— BEGIN —

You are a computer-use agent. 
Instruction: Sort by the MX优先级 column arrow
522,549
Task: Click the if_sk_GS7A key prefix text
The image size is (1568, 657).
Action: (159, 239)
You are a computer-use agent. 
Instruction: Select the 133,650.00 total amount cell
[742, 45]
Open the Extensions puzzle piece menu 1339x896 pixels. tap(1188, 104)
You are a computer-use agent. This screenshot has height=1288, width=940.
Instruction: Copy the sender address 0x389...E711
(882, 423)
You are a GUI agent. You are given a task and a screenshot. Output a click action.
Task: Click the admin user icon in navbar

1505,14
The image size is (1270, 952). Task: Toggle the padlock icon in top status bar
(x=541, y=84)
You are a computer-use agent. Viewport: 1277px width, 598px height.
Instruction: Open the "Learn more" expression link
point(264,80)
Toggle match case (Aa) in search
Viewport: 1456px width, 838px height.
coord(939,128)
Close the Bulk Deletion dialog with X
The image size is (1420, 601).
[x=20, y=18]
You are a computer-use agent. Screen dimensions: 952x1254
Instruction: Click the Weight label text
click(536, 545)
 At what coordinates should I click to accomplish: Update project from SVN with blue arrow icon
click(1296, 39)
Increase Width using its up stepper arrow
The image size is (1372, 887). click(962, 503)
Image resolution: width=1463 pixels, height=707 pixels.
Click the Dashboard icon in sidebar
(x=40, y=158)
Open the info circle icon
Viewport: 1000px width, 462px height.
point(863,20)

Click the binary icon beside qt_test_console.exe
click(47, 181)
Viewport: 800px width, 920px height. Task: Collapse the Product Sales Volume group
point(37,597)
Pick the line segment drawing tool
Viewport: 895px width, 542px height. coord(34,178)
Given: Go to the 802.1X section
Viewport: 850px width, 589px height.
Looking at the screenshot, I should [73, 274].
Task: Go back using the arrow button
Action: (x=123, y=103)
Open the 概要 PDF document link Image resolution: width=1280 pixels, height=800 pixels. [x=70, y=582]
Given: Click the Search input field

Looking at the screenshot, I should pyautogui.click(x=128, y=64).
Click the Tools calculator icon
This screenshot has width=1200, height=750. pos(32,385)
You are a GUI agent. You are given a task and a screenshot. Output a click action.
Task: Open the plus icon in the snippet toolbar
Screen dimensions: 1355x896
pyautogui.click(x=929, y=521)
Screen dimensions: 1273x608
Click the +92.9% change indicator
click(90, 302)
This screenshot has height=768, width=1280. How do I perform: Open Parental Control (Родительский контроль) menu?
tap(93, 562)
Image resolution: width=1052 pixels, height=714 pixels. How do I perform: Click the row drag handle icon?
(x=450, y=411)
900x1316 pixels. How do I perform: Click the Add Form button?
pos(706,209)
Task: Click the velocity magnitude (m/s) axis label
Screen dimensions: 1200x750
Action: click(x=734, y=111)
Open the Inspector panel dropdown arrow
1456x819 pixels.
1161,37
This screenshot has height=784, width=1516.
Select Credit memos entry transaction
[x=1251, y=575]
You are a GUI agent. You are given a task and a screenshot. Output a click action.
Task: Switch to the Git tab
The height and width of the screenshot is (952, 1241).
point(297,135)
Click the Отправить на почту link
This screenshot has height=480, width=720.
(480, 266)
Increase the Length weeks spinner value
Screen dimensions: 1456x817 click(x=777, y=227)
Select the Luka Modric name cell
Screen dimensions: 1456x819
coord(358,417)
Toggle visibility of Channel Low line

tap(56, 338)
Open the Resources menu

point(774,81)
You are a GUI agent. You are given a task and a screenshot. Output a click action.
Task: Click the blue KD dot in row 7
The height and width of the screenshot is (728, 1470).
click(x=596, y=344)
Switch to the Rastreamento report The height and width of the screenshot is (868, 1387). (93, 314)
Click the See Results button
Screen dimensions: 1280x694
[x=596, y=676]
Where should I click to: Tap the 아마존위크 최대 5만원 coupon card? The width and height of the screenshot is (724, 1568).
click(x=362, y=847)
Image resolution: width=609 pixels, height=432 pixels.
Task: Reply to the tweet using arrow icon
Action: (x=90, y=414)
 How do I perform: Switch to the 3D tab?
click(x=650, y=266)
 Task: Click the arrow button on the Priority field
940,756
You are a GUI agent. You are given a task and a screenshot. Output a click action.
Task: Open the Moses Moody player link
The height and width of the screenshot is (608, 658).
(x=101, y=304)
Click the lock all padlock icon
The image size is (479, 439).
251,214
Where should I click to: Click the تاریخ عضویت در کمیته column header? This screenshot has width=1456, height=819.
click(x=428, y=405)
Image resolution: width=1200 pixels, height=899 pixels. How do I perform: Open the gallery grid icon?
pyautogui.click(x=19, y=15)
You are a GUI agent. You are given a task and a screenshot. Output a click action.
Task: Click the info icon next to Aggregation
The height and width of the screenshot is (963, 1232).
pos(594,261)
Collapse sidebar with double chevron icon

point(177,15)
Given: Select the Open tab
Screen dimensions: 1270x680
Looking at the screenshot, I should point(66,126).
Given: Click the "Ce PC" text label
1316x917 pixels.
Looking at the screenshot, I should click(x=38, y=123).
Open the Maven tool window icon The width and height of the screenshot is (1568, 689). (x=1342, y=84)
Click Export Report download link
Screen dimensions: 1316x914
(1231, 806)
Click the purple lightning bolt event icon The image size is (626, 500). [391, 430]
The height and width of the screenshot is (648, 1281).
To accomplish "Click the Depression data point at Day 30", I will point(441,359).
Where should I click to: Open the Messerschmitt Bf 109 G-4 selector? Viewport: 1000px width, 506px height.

— END —

• Prompt
Set out every line of the entries above as a numbered list, omitting the blank lines.

• Exercise solution
1. You are a computer-use agent. 
2. Instruction: Sort by the MX优先级 column arrow
3. 522,549
4. Task: Click the if_sk_GS7A key prefix text
5. The image size is (1568, 657).
6. Action: (159, 239)
7. You are a computer-use agent. 
8. Instruction: Select the 133,650.00 total amount cell
9. [742, 45]
10. Open the Extensions puzzle piece menu 1339x896 pixels. tap(1188, 104)
11. You are a computer-use agent. This screenshot has height=1288, width=940.
12. Instruction: Copy the sender address 0x389...E711
13. (882, 423)
14. You are a GUI agent. You are given a task and a screenshot. Output a click action.
15. Task: Click the admin user icon in navbar
16. 1505,14
17. The image size is (1270, 952). Task: Toggle the padlock icon in top status bar
18. (x=541, y=84)
19. You are a computer-use agent. Viewport: 1277px width, 598px height.
20. Instruction: Open the "Learn more" expression link
21. point(264,80)
22. Toggle match case (Aa) in search
23. Viewport: 1456px width, 838px height.
24. coord(939,128)
25. Close the Bulk Deletion dialog with X
26. The image size is (1420, 601).
27. [x=20, y=18]
28. You are a computer-use agent. Screen dimensions: 952x1254
29. Instruction: Click the Weight label text
30. click(536, 545)
31.  At what coordinates should I click to accomplish: Update project from SVN with blue arrow icon
32. click(1296, 39)
33. Increase Width using its up stepper arrow
34. The image size is (1372, 887). click(962, 503)
35. Image resolution: width=1463 pixels, height=707 pixels.
36. Click the Dashboard icon in sidebar
37. (x=40, y=158)
38. Open the info circle icon
39. Viewport: 1000px width, 462px height.
40. point(863,20)
41. Click the binary icon beside qt_test_console.exe
42. click(47, 181)
43. Viewport: 800px width, 920px height. Task: Collapse the Product Sales Volume group
44. point(37,597)
45. Pick the line segment drawing tool
46. Viewport: 895px width, 542px height. coord(34,178)
47. Given: Go to the 802.1X section
48. Viewport: 850px width, 589px height.
49. Looking at the screenshot, I should [73, 274].
50. Task: Go back using the arrow button
51. Action: (x=123, y=103)
52. Open the 概要 PDF document link Image resolution: width=1280 pixels, height=800 pixels. [x=70, y=582]
53. Given: Click the Search input field
54. Looking at the screenshot, I should pyautogui.click(x=128, y=64).
55. Click the Tools calculator icon
56. This screenshot has width=1200, height=750. pos(32,385)
57. You are a GUI agent. You are given a task and a screenshot. Output a click action.
58. Task: Open the plus icon in the snippet toolbar
59. Screen dimensions: 1355x896
60. pyautogui.click(x=929, y=521)
61. Screen dimensions: 1273x608
62. Click the +92.9% change indicator
63. click(90, 302)
64. This screenshot has height=768, width=1280. How do I perform: Open Parental Control (Родительский контроль) menu?
65. tap(93, 562)
66. Image resolution: width=1052 pixels, height=714 pixels. How do I perform: Click the row drag handle icon?
67. (x=450, y=411)
68. 900x1316 pixels. How do I perform: Click the Add Form button?
69. pos(706,209)
70. Task: Click the velocity magnitude (m/s) axis label
71. Screen dimensions: 1200x750
72. Action: click(x=734, y=111)
73. Open the Inspector panel dropdown arrow
74. 1456x819 pixels.
75. 1161,37
76. This screenshot has height=784, width=1516.
77. Select Credit memos entry transaction
78. [x=1251, y=575]
79. You are a GUI agent. You are given a task and a screenshot. Output a click action.
80. Task: Switch to the Git tab
81. The height and width of the screenshot is (952, 1241).
82. point(297,135)
83. Click the Отправить на почту link
84. This screenshot has height=480, width=720.
85. (480, 266)
86. Increase the Length weeks spinner value
87. Screen dimensions: 1456x817 click(x=777, y=227)
88. Select the Luka Modric name cell
89. Screen dimensions: 1456x819
90. coord(358,417)
91. Toggle visibility of Channel Low line
92. tap(56, 338)
93. Open the Resources menu
94. point(774,81)
95. You are a GUI agent. You are given a task and a screenshot. Output a click action.
96. Task: Click the blue KD dot in row 7
97. The height and width of the screenshot is (728, 1470).
98. click(x=596, y=344)
99. Switch to the Rastreamento report The height and width of the screenshot is (868, 1387). (93, 314)
100. Click the See Results button
101. Screen dimensions: 1280x694
102. [x=596, y=676]
103. Where should I click to: Tap the 아마존위크 최대 5만원 coupon card? The width and height of the screenshot is (724, 1568).
104. click(x=362, y=847)
105. Image resolution: width=609 pixels, height=432 pixels.
106. Task: Reply to the tweet using arrow icon
107. Action: (x=90, y=414)
108.  How do I perform: Switch to the 3D tab?
109. click(x=650, y=266)
110.  Task: Click the arrow button on the Priority field
111. 940,756
112. You are a GUI agent. You are given a task and a screenshot. Output a click action.
113. Task: Open the Moses Moody player link
114. The height and width of the screenshot is (608, 658).
115. (x=101, y=304)
116. Click the lock all padlock icon
117. The image size is (479, 439).
118. 251,214
119. Where should I click to: Click the تاریخ عضویت در کمیته column header? This screenshot has width=1456, height=819.
120. click(x=428, y=405)
121. Image resolution: width=1200 pixels, height=899 pixels. How do I perform: Open the gallery grid icon?
122. pyautogui.click(x=19, y=15)
123. You are a GUI agent. You are given a task and a screenshot. Output a click action.
124. Task: Click the info icon next to Aggregation
125. The height and width of the screenshot is (963, 1232).
126. pos(594,261)
127. Collapse sidebar with double chevron icon
128. point(177,15)
129. Given: Select the Open tab
130. Screen dimensions: 1270x680
131. Looking at the screenshot, I should point(66,126).
132. Given: Click the "Ce PC" text label
133. 1316x917 pixels.
134. Looking at the screenshot, I should click(x=38, y=123).
135. Open the Maven tool window icon The width and height of the screenshot is (1568, 689). (x=1342, y=84)
136. Click Export Report download link
137. Screen dimensions: 1316x914
138. (1231, 806)
139. Click the purple lightning bolt event icon The image size is (626, 500). [391, 430]
140. The height and width of the screenshot is (648, 1281).
141. To accomplish "Click the Depression data point at Day 30", I will point(441,359).
142. Where should I click to: Open the Messerschmitt Bf 109 G-4 selector? Viewport: 1000px width, 506px height.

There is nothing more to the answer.